Kevin Smith, you gave us Clerks so Imma extend
you a little bit of trust here...don't do me wrong.
The next few hours were a blur. There was a lot of Drama Queen moaning while The Horrible Sickness controlled my body. Finally, around 11:30 p.m., just in time for Jimmy Fallon, I started to feel some relief. I rolled over onto my side without feeling as if I were reclining on broken glass. I smiled at some of Jimmy's antics. I started sipping water, and, because Jimmy Fallon, I even laughed out loud at the ridiculousness that is Justin Long's new movie Tusk. (A man kidnaps another man and turns him into a walrus?! Whut.)

"Say Yes to the Best"
It's like I had no choice.

By 12:30 I felt well enough to try some cereal because I was suddenly hungry as all get out. (Yes, Kemper, the bad cereal on top of my fridge that I feed my children.)(But it was organic cocoa crispies, so it was healthy sugar.)(#hownutritionworks) It must have been healthy because I kept it down (#proof) and I went to bed at 1:00 a.m. because Seth Myers is a terrible late night host.

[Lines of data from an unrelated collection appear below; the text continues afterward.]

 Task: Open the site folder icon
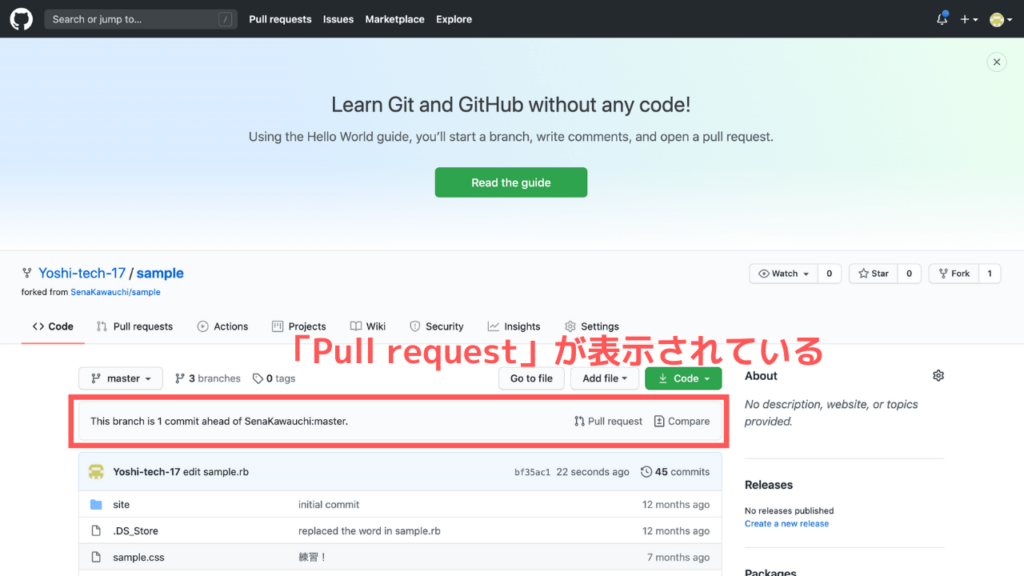click(96, 504)
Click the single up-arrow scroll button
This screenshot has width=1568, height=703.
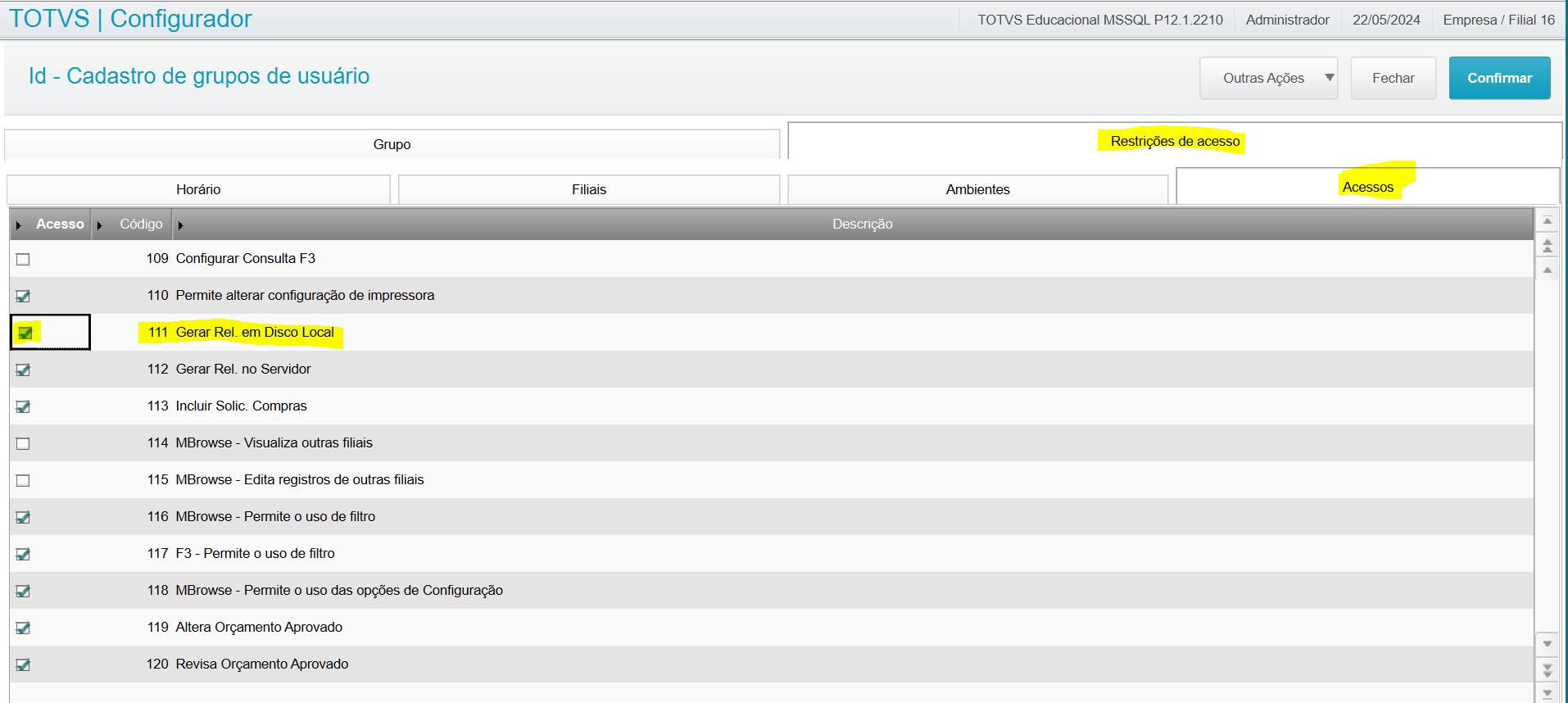point(1547,270)
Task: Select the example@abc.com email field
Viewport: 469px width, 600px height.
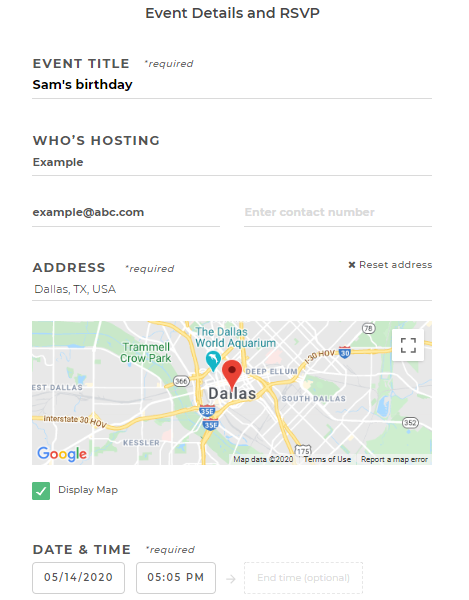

Saturday morning I woke up at 8:30 and felt completely fine. But when I stepped on the scale later that day I discovered I had lost six pounds in one night. (And yes, of course I gained it back by the next day once I was rehydrated, but can we take a moment to celebrate the only upside (albeit a short lived one) to the misery I endured on Friday night?)

So friends, that is how you lose six pounds in one night.